Fig. 2. Characteristics of differentially methylated probes and imprinting control regions in Wilms tumour subgroups.

a Relationship of differentially methylated probes (DMPs) between Subgroup B tumours and Subgroup A tumours to the transition start site (TSS) of the nearest gene. Left: DMPs hypermethylated in Subgroup B. Right: DMPs hypomethylated in Subgroup B. b Relationship of DMPs to CpG Islands. P values calculated by hypergeometric test compared to what would be expected by chance if probes were randomly sampled from all those represented on the array. c–e DNA methylation at selected imprinting control regions for all kidney and tumour samples in the discovery set. Each dot represents the median beta value for each sample at all probes within the imprinting control region. P values between groups of samples are calculated by two-tailed t tests. For each boxplot, the central line represents the median.
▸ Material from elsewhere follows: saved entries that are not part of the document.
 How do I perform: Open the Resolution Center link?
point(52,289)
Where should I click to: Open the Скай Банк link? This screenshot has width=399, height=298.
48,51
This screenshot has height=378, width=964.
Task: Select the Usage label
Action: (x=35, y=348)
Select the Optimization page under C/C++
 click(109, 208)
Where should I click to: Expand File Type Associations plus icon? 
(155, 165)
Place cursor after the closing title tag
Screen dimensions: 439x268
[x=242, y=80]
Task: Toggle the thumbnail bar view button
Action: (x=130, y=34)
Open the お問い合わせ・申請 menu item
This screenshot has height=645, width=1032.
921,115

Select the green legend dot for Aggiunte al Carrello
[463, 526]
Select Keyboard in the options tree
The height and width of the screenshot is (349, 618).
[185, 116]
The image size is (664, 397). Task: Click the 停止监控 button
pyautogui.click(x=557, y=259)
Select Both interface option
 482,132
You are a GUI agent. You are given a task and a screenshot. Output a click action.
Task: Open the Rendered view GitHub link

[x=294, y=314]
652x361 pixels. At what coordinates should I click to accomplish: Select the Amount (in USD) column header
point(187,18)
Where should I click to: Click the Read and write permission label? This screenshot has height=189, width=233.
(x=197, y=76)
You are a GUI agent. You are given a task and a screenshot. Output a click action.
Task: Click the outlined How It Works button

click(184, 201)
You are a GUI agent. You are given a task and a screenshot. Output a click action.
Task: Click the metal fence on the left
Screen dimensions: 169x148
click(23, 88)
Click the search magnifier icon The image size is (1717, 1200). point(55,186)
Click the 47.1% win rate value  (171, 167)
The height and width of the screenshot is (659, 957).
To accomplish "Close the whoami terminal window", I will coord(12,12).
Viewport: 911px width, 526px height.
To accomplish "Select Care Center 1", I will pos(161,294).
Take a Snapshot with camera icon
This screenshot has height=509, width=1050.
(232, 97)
The box extends to the 1st and 3rd quartiles of the data and the whiskers extend to the furthest data point within 1.5 times the length of the box. c KCNQ1OT1 imprinting control region (chromosome 11p15.5). d H19 imprinting control region (chromosome 11p15.5). e RB1 imprinting control region (chromosome 13q14.2). f Mean DNA methylation at the H19 and KCNQ1OT1 imprinting control region at chromosome 11p15.5 for each sample.